Lines from the one containing "Instruction: Click 'Snap, Track, Save!'" through the last line of the material below: print these exactly, and only these.
· · · ·
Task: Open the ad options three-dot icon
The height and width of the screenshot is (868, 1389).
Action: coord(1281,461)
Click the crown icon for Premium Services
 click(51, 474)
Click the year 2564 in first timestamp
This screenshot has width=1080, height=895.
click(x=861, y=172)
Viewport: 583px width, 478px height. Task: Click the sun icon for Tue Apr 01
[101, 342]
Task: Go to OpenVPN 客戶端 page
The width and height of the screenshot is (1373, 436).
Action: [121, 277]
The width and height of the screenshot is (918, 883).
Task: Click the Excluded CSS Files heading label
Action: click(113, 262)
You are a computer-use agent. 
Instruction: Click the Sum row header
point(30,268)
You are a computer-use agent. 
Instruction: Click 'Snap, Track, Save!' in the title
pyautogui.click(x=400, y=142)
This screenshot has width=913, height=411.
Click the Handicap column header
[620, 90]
· · · ·
EXERCISE RESULT.
Instruction: Click 'Snap, Track, Save!' in the title
pyautogui.click(x=400, y=142)
This screenshot has width=913, height=411.
Click the Handicap column header
[620, 90]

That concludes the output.